On New Year's Day in 1963, some of the townships were classed from Bongrae-myeon to other myeons such as Dohwa-myeon, Podu-myeon and so on.

In 1973 and 1979, two of the townships were promoted to eups (towns)

==Symbols==
- City Tree : Citron tree
- County flower : Camellia blossom
- County bird : Dove

==Location==
Goheung is located in one of the southernmost areas of the Korean peninsula. It is surrounded by ocean on three sides with 19 inhabited islands and 152 uninhabited islands.

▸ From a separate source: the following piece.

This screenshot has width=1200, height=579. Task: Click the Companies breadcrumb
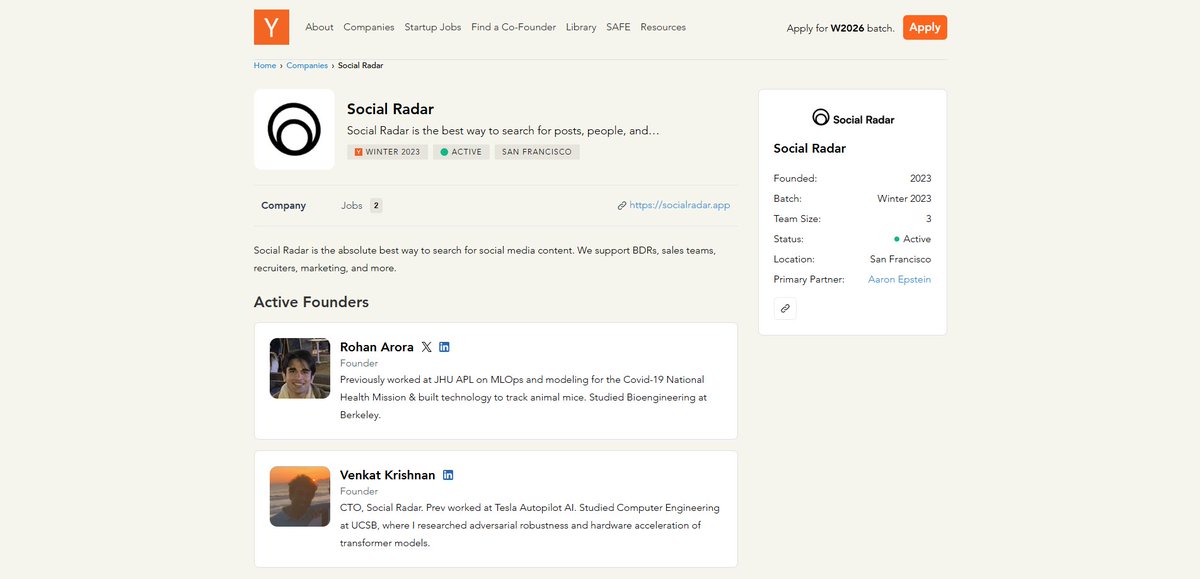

The depth is not that low and its land spreads along the coast so many shellfish and seaweed industries have developed.

==Climate==

Climate data for Goheung (1991–2020 normals, extremes 1972–present)
| Month | Jan | Feb | Mar | Apr | May | Jun | Jul | Aug | Sep | Oct | Nov | Dec | Year |
| Record high °C (°F) | 17.8 (64.0) | 21.9 (71.4) | 23.9 (75.0) | 27.8 (82.0) | 33.3 (91.9) | 34.4 (93.9) | 38.5 (101.3) | 38.0 (100.4) | 35.1 (95.2) | 29.9 (85.8) | 27.4 (81.3) | 21.2 (70.2) | 38.5 (101.3) |
| Mean daily maximum °C (°F) | 7.0 (44.6) | 9.2 (48.6) | 13.5 (56.3) | 18.9 (66.0) | 23.3 (73.9) | 26.0 (78.8) | 28.7 (83.7) | 30.1 (86.2) | 26.8 (80.2) | 22.2 (72.0) | 15.7 (60.3) | 9.3 (48.7) | 19.2 (66.6) |
| Daily mean °C (°F) | 1.6 (34.9) | 3.2 (37.8) | 7.4 (45.3) | 12.7 (54.9) | 17.4 (63.3) | 21.1 (70.0) | 24.7 (76.5) | 25.7 (78.3) | 21.6 (70.9) | 15.7 (60.3) | 9.4 (48.9) | 3.5 (38.3) | 13.7 (56.7) |
| Mean daily minimum °C (°F) | −3.3 (26.1) | −2.3 (27.9) | 1.4 (34.5) | 6.4 (43.5) | 11.7 (53.1) | 16.9 (62.4) | 21.5 (70.7) | 22.2 (72.0) | 17.2 (63.0) | 9.9 (49.8) | 3.6 (38.5) | −1.8 (28.8) | 8.6 (47.5) |
| Record low °C (°F) | −14.4 (6.1) | −12.7 (9.1) | −8.5 (16.7) | −4.4 (24.1) | 1.7 (35.1) | 8.2 (46.8) | 14.1 (57.4) | 11.2 (52.2) | 6.6 (43.9) | −1.1 (30.0) | −8.1 (17.4) | −10.6 (12.9) | −14.4 (6.1) |
| Average precipitation mm (inches) | 25.9 (1.02) | 46.5 (1.83) | 86.7 (3.41) | 128.2 (5.05) | 133.3 (5.25) | 186.9 (7.36) | 264.9 (10.43) | 264.9 (10.43) | 167.2 (6.58) | 66.8 (2.63) | 51.4 (2.02) | 26.6 (1.05) | 1,449.3 (57.06) |
| Average precipitation days (≥ 0.1 mm) | 4.6 | 5.2 | 7.8 | 8.2 | 9.0 | 9.3 | 12.5 | 12.0 | 8.9 | 4.4 | 6.3 | 5.0 | 93.2 |
| Average snowy days | 4.4 | 3.9 | 1.0 | 0.0 | 0.0 | 0.0 | 0.0 | 0.0 | 0.0 | 0.0 | 0.5 | 2.9 | 12.8 |
| Average relative humidity (%) | 62.8 | 61.0 | 61.8 | 62.3 | 66.5 | 74.2 | 80.0 | 77.1 | 74.3 | 69.2 | 68.7 | 65.4 | 68.6 |
| Mean monthly sunshine hours | 166.3 | 172.2 | 200.8 | 212.9 | 221.8 | 169.0 | 156.1 | 185.0 | 173.3 | 203.1 | 168.1 | 167.3 | 2,195.9 |
| Percentage possible sunshine | 55.1 | 57.3 | 55.4 | 57.8 | 53.8 | 44.5 | 41.0 | 51.0 | 51.5 | 63.0 | 57.7 | 57.8 | 53.3 |
Source: Korea Meteorological Administration (snow and percent sunshine 1981–2010)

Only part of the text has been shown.